[Activity] In the records below, the line with "511x287 pixels." opens the range and the line with "This screenshot has height=463, width=713." closes it; print that range exactly and nothing else.

[Source records]
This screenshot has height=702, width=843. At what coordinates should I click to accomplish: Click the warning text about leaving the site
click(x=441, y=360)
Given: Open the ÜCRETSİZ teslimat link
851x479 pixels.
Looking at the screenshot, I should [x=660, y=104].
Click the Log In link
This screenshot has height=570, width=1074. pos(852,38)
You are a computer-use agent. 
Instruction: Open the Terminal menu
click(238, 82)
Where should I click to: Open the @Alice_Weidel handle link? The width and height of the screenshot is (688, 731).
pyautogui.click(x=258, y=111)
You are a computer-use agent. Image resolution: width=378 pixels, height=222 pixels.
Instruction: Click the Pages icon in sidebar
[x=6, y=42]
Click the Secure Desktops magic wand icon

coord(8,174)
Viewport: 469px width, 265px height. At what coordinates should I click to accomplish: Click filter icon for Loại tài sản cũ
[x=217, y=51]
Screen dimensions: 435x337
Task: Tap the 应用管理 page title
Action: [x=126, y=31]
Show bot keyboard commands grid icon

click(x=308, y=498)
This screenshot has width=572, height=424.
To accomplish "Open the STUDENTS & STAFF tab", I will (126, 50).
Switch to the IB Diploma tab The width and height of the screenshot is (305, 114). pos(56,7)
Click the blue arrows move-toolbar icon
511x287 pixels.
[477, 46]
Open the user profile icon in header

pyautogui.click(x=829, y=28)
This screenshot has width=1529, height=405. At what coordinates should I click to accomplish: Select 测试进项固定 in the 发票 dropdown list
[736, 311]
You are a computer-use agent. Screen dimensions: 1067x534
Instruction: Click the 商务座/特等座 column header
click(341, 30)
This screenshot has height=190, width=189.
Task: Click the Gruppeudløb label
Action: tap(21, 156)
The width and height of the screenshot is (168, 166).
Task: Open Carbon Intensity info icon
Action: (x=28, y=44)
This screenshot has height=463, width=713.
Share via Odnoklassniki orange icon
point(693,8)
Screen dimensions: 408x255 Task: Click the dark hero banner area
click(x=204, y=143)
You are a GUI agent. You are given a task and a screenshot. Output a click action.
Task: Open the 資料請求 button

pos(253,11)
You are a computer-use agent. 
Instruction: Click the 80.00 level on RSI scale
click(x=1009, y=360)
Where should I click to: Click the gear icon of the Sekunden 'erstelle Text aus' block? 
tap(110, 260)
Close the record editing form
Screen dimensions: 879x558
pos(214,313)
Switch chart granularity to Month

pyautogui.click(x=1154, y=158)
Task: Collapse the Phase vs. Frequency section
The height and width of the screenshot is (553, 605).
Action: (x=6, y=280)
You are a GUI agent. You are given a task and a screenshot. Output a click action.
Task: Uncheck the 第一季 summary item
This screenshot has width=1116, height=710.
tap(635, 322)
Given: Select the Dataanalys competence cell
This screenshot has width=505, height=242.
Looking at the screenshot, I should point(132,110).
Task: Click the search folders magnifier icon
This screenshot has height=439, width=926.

[Written response]
511x287 pixels.
[477, 46]
Open the user profile icon in header

pyautogui.click(x=829, y=28)
This screenshot has width=1529, height=405. At what coordinates should I click to accomplish: Select 测试进项固定 in the 发票 dropdown list
[736, 311]
You are a computer-use agent. Screen dimensions: 1067x534
Instruction: Click the 商务座/特等座 column header
click(341, 30)
This screenshot has height=190, width=189.
Task: Click the Gruppeudløb label
Action: tap(21, 156)
The width and height of the screenshot is (168, 166).
Task: Open Carbon Intensity info icon
Action: (x=28, y=44)
This screenshot has height=463, width=713.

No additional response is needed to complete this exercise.